UTCC President Asst. Prof. Dr. Thanavath Phonvichai said the Thai economy is now expected to expand in the range of 2.3-3.5%, or an average of 3.1%. The revised projection is lower than the 4.2% forecast issued at the end of 2021. The new figure is also based on a projected growth of 2.9% for the global economy, an average Dubai crude rate of US$110 per barrel, and an exchange rate of 34.25 baht to the U.S. dollar. Policy interest rates are also expected to be raised twice this year from 0.5% currently.
Exports are now expected to grow 6.3% instead of 5.3%. Dr. Thanavath, who is also chief advisor to the UTCC’s Center for Economic and Business Forecasting (CEBF), attributed this adjustment to the baht’s depreciation. He noted that this has boosted the export value of several items, especially agricultural commodities, latex and food.
According to Dr. Thanavath, a less desirable scenario for GDP growth involves raising diesel pump prices to just under 40 baht per liter.
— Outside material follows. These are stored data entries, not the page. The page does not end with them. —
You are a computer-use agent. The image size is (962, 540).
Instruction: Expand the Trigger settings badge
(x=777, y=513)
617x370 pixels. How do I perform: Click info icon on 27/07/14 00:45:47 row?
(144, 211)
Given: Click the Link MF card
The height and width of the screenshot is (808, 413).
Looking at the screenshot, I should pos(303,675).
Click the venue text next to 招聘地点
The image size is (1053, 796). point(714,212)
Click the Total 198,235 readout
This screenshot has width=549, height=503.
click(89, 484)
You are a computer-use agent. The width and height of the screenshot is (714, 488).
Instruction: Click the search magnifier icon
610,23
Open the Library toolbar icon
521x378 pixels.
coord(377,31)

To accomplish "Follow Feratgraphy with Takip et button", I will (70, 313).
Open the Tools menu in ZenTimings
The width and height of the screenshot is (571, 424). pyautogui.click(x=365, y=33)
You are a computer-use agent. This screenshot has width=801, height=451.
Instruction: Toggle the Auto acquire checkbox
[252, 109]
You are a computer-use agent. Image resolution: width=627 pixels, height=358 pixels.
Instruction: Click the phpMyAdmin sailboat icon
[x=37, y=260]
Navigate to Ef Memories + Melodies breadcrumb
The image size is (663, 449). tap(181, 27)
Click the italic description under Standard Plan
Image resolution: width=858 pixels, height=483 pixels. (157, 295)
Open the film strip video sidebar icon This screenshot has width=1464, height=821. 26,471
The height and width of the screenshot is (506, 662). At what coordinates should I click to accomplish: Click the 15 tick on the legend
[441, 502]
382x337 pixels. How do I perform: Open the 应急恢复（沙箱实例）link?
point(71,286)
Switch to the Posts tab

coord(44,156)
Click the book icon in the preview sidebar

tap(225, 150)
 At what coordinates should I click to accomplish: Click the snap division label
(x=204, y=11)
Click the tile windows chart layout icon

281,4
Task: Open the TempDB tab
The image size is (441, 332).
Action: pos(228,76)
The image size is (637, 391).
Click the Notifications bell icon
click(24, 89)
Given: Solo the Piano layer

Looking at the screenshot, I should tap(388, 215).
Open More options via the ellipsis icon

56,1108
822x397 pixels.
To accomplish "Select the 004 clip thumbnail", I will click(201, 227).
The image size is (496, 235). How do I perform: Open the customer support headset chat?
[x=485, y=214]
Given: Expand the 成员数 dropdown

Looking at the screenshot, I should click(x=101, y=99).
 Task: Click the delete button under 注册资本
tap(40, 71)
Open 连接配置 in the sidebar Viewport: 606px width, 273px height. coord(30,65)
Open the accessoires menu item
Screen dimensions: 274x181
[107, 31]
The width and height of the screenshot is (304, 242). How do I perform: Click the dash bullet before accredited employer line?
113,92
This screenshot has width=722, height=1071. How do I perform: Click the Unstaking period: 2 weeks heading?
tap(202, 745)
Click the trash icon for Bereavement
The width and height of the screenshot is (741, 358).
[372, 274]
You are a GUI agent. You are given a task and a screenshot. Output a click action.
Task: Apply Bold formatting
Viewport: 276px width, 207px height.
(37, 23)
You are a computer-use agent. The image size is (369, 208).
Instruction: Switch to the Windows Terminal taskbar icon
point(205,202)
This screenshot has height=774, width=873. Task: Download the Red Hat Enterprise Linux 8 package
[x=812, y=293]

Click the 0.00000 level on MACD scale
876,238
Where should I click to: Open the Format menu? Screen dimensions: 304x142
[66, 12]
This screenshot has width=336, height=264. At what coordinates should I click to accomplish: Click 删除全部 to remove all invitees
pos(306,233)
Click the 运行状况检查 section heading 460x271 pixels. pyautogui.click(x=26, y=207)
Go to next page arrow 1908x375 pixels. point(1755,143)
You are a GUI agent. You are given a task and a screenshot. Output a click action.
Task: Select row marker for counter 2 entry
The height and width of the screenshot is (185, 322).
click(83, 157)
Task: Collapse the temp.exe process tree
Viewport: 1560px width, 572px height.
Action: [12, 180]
It also involves three policy interest hikes in increments of 0.25% instead of two. In this scenario, Thailand’s GDP would grow by 2.9%.
The UTCC president said an even bleaker scenario involves sharply raised U.S. policy rates amid the ongoing Russia-Ukraine conflict. In such an event, global oil prices could reach as high as $140 USD per barrel, with the worldwide economic slowdown impacting Thai exports. He added that GDP would only grow by 2.3% under this scenario, but stressed that this was unlikely. (NNT)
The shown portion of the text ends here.